Perl.com Domain Stolen, Now Using IP Address of Past Malware Campaigns

“The domain name perl.com was stolen and now points to an IP address associated with malware campaigns,” reports Bleeping Computer: Perl.com is a site owned by Tom Christiansen and has been used since 1997 to post news and articles about the Perl programming language. On January 27th, Perl programming author and Perl.com editor brian d foy tweeted that the perl.com domain was suddenly registered under another person.

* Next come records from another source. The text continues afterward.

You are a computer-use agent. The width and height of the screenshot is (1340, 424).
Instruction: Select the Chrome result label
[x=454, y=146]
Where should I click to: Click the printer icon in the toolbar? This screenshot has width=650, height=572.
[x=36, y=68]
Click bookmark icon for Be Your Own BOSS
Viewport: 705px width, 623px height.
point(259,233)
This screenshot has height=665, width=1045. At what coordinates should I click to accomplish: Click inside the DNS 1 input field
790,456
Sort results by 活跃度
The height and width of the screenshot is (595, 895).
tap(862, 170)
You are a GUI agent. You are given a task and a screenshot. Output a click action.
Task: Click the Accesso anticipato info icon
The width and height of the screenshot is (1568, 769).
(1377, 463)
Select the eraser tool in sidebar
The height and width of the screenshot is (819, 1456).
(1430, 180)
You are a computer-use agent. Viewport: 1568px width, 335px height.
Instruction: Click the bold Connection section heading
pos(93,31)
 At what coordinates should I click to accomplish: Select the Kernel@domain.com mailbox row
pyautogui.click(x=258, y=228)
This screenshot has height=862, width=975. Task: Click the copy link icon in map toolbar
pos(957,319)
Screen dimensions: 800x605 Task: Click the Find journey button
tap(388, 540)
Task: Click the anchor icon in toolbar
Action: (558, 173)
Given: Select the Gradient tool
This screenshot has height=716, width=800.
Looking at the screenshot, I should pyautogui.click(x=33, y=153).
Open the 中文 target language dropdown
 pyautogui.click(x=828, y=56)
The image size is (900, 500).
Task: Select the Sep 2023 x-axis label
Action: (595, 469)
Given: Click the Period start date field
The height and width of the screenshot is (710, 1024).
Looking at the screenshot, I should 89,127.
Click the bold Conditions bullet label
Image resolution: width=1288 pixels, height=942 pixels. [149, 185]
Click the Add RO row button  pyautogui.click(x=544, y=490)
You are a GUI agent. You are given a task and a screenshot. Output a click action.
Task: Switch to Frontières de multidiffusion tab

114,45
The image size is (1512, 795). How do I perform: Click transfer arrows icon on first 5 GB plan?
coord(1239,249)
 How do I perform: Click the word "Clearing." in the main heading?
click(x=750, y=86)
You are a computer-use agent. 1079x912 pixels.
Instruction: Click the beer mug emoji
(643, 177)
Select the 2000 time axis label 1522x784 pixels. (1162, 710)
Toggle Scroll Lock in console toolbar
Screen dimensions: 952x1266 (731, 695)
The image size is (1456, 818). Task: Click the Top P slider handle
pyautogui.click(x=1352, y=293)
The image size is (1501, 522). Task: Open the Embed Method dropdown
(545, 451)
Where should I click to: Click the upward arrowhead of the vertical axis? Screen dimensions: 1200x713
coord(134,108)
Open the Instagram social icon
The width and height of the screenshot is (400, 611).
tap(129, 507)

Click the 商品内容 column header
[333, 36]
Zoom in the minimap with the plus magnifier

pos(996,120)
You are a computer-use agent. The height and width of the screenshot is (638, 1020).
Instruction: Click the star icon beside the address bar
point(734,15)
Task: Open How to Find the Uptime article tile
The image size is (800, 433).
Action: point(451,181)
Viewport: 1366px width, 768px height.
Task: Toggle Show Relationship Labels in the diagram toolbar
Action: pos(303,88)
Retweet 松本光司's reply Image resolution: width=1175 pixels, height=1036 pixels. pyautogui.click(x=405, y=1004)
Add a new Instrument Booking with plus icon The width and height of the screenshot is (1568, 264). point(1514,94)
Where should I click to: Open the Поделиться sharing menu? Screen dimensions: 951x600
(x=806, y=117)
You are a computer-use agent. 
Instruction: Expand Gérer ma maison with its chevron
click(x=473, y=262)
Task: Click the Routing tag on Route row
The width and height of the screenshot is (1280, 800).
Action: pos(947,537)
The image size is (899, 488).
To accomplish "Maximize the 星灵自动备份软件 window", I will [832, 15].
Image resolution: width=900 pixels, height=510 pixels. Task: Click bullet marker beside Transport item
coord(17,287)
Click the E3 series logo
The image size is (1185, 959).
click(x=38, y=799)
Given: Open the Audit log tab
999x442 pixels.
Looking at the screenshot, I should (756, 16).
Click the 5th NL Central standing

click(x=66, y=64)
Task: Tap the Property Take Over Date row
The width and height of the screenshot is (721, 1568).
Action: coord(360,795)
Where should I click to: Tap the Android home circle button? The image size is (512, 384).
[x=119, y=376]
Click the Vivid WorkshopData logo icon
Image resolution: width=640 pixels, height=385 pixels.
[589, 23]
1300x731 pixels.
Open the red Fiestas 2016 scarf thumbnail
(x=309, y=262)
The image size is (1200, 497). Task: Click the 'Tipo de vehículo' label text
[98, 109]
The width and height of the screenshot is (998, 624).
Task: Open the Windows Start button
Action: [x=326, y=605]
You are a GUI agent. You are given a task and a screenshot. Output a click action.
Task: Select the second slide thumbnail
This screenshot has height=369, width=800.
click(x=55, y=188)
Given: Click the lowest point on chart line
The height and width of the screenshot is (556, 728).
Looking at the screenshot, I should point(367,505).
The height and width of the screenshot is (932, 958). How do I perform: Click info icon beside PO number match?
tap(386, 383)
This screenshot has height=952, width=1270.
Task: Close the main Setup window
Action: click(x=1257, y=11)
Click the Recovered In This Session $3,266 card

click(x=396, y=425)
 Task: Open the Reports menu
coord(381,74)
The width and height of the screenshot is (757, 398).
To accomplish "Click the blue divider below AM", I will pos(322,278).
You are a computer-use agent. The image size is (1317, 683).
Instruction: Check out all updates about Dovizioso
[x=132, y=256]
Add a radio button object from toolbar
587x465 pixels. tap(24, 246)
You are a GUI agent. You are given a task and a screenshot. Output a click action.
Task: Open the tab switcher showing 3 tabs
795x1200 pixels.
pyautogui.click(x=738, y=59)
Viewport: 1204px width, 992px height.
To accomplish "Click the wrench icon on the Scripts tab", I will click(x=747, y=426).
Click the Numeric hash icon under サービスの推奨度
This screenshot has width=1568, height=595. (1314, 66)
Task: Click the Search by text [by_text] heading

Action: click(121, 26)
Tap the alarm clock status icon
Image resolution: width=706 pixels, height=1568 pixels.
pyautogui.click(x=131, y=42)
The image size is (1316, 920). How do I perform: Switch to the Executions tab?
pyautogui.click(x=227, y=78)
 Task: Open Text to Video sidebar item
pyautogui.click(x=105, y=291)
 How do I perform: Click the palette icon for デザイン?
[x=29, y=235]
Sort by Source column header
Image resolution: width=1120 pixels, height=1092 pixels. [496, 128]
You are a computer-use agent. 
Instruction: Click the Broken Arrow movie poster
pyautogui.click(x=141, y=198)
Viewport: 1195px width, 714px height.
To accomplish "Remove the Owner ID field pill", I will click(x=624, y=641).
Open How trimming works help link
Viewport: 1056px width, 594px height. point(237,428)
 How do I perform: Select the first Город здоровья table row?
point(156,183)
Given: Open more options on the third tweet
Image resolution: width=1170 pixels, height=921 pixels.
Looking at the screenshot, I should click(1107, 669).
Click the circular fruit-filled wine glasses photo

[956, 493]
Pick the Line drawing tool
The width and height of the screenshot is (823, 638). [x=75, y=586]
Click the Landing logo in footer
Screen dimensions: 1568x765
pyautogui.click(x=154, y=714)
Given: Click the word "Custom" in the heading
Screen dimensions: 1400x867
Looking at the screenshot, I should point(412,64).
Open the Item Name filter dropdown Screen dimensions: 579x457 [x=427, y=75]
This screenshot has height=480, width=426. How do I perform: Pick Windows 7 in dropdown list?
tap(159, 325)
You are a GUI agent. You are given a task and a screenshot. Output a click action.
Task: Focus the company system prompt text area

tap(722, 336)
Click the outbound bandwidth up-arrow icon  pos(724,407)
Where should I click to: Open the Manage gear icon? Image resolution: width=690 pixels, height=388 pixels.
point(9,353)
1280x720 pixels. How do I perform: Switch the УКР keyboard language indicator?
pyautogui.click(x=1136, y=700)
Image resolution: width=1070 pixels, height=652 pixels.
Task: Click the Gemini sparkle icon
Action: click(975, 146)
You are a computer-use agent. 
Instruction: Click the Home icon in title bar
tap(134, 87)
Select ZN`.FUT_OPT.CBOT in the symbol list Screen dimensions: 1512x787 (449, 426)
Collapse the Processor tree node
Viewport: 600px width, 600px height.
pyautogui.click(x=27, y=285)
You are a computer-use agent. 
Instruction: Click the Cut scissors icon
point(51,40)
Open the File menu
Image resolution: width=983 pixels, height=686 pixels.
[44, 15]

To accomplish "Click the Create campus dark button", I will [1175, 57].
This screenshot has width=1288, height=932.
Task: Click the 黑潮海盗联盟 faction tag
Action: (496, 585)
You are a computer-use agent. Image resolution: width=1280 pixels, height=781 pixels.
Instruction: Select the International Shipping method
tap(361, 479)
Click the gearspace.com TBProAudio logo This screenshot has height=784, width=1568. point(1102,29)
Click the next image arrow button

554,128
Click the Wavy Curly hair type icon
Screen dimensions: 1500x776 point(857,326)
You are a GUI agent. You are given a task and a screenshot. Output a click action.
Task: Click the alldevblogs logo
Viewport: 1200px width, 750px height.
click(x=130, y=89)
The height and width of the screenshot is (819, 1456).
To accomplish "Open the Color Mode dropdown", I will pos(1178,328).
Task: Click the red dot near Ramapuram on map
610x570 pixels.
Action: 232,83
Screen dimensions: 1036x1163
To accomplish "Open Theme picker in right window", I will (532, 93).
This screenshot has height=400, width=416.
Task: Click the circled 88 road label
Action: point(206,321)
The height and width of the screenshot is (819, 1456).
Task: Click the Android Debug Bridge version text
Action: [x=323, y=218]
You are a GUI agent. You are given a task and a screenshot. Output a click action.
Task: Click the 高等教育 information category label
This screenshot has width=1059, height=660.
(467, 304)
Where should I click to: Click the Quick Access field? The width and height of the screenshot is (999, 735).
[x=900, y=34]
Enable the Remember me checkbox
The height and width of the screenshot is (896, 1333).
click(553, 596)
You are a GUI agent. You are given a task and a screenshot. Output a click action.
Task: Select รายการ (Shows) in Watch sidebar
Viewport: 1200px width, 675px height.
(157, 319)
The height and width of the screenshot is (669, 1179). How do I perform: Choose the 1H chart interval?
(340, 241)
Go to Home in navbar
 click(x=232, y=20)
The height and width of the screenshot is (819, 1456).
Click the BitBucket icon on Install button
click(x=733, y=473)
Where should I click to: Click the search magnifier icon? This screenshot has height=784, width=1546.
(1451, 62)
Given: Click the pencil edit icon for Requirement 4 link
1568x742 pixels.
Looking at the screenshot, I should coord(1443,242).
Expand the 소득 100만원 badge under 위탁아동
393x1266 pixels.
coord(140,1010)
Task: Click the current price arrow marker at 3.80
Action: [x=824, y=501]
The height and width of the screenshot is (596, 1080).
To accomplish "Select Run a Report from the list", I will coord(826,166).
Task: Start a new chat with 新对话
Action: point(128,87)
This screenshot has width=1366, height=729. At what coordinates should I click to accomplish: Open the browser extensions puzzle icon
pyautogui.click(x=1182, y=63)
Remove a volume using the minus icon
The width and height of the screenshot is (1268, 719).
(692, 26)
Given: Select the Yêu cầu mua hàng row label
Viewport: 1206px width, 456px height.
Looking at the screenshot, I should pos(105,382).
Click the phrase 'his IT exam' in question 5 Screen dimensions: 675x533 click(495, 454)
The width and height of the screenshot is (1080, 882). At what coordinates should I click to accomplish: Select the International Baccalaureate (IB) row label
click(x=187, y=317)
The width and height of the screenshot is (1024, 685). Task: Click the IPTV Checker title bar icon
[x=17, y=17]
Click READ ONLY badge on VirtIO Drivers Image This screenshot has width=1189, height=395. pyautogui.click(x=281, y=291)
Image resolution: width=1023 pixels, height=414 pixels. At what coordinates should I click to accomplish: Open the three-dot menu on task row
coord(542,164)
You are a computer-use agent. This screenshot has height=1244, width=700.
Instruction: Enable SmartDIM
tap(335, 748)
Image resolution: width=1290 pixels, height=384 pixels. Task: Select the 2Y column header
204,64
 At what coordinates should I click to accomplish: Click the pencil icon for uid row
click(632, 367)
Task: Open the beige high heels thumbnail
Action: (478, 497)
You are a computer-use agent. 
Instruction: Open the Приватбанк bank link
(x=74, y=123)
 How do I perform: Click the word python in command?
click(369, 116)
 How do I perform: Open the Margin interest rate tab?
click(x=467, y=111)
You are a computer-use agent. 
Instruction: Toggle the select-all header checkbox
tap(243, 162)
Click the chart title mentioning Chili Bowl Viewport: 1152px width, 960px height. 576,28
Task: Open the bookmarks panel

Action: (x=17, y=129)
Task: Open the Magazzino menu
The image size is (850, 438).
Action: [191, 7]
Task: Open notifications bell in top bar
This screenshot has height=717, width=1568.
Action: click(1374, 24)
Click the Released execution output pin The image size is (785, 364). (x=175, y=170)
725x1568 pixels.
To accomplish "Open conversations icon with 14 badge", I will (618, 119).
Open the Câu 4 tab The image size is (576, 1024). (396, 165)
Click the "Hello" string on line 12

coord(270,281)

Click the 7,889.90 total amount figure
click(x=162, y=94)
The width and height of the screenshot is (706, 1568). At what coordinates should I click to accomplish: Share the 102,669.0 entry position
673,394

Intellectual property lawyer John Berryhill later replied to the tweet that the domain was stolen in September 2020 while at Network Solutions, transferred to a registrar in China on Christmas Day, and finally moved to the Key-Systems registrar on January 27th, 2020.

It wasn’t until the last transfer that the IP addresses assigned to the domain were changed from 151.101.2.132 to the Google Cloud IP address 35.186.238[.]101…

On the 28th, d foy tweeted that they have set up perl.com temporarily at http://perldotcom.perl.org for users who wish to access the site until the domain is recovered…

d foy has told BleepingComputer that it is not believed that the domain owner’s account was hacked and that they are currently working with Network solutions and Key-Systems to resolve the issue. “I do know from direct communication with the Network Solutions and Key Systems that they are working on this and that the perl.com domain is locked. Tom Christiansen, the rightful owner, is going through the recovery process with those registrars.”

“Both registrars, along with a few others, reached out to me personally to offer help and guidance. We are confident that we will be able to recover the domain, but I do not have a timetable for that,” d foy told BleepingComputer.

The IP address that perl.com is now hosted has a long history of being used in older malware campaigns and more recent ones.


“Anyone using a perl.com host for their CPAN mirror should use www.cpan.org instead,” advises an announcement page today at Perl.org, which d foy tweeted “is now going to be the source for the latest http://Perl.com info.”

On Thursday d foy tweeted that “There’s no news on the recovery progress. Everyone who needs to be talking is talking to each other and it’s just a process now.”